• **Requirement**
Using the data below, output the first line and every line after it up to and including the line containing "The height and width of the screenshot is (750, 700).", exactly as written and with nothing added.

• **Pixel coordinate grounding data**

--

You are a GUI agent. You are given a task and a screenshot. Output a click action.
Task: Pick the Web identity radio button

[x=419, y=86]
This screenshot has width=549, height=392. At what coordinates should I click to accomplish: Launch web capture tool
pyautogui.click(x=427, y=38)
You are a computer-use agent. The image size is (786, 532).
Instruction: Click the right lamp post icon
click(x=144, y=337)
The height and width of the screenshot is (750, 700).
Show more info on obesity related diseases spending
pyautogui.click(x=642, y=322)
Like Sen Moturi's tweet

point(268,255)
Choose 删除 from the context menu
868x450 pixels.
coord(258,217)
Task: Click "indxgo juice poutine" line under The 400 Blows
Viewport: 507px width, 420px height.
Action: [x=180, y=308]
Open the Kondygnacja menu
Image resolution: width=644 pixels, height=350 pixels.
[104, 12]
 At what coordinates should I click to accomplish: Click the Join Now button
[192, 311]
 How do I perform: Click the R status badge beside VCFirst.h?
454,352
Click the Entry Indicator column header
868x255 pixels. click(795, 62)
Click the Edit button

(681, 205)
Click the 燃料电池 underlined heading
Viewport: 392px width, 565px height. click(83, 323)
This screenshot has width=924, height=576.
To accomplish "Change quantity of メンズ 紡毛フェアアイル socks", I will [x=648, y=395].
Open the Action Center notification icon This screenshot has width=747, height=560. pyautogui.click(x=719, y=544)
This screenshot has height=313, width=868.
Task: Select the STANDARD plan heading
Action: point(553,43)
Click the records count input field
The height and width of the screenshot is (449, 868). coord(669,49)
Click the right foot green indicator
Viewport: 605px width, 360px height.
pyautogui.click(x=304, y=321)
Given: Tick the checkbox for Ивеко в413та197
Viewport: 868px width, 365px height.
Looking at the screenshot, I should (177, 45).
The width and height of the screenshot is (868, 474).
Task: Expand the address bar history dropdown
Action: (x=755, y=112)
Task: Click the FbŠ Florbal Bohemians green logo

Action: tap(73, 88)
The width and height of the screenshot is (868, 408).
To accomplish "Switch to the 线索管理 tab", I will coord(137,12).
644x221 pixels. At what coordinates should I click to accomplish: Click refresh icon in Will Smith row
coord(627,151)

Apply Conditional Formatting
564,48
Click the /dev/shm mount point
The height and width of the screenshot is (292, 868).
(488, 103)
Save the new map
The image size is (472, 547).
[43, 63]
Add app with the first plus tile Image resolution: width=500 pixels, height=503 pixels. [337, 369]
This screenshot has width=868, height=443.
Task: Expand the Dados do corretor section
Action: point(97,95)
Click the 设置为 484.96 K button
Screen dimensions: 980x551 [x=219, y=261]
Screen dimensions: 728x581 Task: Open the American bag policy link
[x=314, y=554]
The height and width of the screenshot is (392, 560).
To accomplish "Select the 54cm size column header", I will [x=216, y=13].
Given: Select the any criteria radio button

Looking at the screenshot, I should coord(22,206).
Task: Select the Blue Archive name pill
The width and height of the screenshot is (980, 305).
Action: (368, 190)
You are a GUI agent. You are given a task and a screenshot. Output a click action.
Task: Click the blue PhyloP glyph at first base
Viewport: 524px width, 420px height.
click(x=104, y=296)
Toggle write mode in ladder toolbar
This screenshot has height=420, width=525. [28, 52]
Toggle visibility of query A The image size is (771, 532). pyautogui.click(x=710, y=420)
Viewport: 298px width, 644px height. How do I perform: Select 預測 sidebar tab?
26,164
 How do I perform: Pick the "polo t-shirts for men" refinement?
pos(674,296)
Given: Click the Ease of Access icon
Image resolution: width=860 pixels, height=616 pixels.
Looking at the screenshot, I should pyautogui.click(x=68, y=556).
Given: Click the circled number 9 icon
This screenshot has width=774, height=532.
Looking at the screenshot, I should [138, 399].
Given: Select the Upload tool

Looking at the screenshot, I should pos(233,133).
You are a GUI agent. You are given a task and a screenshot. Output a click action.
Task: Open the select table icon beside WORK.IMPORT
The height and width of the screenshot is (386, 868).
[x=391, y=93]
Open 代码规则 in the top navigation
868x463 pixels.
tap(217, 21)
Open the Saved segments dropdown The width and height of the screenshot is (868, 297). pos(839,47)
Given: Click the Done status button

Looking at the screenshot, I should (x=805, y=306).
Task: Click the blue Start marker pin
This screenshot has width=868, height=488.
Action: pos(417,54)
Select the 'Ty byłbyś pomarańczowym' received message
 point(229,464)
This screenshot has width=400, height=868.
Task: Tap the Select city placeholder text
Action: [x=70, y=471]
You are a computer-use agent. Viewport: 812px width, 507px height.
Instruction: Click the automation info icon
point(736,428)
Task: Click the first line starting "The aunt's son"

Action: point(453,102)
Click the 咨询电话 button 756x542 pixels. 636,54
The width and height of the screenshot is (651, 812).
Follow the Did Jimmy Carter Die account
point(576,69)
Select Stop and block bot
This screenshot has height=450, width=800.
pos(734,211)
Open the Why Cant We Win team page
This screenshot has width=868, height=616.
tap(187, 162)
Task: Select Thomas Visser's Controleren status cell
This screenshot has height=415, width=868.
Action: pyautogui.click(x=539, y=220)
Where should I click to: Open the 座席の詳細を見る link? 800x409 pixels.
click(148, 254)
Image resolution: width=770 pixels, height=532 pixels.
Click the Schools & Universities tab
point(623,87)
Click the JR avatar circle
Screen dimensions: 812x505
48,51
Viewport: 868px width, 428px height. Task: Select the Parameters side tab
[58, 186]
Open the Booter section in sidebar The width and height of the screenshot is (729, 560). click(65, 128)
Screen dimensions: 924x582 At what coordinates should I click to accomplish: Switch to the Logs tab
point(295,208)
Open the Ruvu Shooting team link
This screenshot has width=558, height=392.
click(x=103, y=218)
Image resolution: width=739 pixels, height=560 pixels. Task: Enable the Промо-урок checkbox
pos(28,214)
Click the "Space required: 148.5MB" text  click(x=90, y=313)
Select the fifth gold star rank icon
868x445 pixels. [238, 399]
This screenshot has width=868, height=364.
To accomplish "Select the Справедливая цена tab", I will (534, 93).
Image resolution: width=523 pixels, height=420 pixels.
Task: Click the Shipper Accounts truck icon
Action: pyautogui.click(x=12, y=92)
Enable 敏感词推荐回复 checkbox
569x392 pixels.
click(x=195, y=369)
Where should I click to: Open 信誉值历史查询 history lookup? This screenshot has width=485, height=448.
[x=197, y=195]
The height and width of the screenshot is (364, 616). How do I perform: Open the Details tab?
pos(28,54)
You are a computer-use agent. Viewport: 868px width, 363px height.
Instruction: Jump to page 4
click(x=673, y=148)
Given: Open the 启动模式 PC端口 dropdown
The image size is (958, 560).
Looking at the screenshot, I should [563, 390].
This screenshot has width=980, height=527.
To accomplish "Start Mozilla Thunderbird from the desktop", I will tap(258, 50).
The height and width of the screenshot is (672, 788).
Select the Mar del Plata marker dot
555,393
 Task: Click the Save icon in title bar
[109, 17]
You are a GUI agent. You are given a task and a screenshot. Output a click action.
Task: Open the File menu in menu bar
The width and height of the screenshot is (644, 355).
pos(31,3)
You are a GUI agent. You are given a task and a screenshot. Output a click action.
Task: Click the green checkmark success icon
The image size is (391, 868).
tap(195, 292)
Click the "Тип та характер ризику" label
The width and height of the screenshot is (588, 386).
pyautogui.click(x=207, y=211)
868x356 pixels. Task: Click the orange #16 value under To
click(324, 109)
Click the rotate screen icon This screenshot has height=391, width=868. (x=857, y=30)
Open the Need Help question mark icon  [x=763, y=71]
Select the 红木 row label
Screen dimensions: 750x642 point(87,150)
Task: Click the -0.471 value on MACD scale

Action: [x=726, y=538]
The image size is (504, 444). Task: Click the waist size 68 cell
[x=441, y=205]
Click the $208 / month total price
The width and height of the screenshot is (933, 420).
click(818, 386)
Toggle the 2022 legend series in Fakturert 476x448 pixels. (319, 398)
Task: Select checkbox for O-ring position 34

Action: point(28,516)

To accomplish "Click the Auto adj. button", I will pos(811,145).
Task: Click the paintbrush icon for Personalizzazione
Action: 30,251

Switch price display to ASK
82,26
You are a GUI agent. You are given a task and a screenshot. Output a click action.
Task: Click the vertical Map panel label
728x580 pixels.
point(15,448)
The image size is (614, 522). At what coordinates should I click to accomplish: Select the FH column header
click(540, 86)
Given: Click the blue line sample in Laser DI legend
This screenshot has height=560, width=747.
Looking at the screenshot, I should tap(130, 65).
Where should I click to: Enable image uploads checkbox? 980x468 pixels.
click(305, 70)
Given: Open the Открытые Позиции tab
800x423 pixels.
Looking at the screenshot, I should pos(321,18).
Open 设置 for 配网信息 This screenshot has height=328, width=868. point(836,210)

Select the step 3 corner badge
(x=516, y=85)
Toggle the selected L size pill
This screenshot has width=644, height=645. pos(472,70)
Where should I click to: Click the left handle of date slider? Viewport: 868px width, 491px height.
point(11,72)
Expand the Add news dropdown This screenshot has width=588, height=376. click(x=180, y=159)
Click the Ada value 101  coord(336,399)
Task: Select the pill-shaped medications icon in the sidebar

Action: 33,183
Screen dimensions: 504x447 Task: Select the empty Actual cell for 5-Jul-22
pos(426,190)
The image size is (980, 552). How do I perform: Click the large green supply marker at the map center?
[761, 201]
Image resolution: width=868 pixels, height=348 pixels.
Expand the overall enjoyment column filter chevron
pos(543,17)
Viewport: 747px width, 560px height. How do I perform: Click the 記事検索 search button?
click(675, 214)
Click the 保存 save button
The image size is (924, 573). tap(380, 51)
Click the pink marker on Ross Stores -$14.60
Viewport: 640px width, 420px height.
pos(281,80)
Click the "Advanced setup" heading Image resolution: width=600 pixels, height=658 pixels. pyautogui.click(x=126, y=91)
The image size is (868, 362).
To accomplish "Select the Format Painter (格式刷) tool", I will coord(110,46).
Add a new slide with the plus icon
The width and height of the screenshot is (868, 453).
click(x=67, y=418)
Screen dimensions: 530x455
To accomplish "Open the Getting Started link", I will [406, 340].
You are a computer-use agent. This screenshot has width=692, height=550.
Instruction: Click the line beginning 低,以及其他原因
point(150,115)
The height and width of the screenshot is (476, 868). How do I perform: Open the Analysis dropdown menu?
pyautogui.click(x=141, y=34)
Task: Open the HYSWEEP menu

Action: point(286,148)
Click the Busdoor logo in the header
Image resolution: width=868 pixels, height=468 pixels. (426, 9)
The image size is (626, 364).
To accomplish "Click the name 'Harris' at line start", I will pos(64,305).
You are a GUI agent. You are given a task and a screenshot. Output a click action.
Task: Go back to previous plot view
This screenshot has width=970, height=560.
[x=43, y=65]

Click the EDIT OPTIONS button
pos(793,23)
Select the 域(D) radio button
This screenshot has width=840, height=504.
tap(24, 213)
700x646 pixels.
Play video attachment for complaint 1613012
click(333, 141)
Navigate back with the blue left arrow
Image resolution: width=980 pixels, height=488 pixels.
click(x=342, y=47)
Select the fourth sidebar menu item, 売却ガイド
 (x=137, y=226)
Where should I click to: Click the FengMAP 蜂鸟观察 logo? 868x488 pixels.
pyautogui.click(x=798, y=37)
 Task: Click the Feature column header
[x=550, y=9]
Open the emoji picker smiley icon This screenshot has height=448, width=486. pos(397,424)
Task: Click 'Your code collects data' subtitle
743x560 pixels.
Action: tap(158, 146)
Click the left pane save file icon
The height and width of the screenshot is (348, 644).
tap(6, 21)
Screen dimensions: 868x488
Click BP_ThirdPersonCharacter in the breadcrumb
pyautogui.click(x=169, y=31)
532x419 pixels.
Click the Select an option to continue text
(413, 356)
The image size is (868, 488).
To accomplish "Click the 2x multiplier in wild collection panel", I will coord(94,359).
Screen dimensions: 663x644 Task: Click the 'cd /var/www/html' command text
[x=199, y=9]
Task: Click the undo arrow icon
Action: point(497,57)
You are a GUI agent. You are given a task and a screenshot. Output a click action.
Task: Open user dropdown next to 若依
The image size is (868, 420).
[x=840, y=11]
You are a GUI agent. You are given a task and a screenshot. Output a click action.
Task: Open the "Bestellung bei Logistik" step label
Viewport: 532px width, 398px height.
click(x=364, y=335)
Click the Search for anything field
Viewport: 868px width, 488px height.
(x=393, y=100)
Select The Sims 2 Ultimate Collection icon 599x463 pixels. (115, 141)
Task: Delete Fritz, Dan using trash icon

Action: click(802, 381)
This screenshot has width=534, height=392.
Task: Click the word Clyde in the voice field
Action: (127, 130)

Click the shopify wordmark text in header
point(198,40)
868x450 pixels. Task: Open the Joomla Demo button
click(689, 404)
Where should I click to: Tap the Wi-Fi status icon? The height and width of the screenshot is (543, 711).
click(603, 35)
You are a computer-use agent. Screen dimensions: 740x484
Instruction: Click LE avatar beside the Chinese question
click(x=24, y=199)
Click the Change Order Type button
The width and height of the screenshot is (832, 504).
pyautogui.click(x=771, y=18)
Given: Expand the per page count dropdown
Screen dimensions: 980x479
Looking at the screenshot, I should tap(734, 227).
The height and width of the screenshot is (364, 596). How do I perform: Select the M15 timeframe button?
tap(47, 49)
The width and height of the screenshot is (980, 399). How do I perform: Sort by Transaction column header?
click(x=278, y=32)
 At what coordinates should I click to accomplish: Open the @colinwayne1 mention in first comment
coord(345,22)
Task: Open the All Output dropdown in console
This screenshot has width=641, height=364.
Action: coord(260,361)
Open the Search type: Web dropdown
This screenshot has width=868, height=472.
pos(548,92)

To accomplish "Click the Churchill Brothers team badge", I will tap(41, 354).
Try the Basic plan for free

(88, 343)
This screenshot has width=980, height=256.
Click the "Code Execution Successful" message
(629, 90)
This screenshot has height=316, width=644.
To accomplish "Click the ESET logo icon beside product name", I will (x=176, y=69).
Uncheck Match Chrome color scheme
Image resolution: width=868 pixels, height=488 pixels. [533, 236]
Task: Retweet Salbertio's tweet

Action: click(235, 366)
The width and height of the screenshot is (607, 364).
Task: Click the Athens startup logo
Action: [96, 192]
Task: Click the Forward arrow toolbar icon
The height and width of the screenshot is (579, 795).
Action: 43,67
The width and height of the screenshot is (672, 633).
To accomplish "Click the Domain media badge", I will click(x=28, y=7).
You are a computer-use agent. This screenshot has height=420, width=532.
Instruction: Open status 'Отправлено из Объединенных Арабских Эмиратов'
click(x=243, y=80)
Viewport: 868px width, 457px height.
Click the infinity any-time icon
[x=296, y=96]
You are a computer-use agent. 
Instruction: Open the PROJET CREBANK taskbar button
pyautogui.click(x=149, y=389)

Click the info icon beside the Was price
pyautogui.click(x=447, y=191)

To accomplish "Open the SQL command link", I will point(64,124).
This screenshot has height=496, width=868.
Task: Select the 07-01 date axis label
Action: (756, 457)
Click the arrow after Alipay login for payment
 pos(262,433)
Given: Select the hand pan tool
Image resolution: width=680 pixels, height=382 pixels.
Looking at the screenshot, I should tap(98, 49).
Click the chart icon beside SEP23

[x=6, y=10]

--

• **Answer area**
You are a GUI agent. You are given a task and a screenshot. Output a click action.
Task: Pick the Web identity radio button

[x=419, y=86]
This screenshot has width=549, height=392. At what coordinates should I click to accomplish: Launch web capture tool
pyautogui.click(x=427, y=38)
You are a computer-use agent. The image size is (786, 532).
Instruction: Click the right lamp post icon
click(x=144, y=337)
The height and width of the screenshot is (750, 700).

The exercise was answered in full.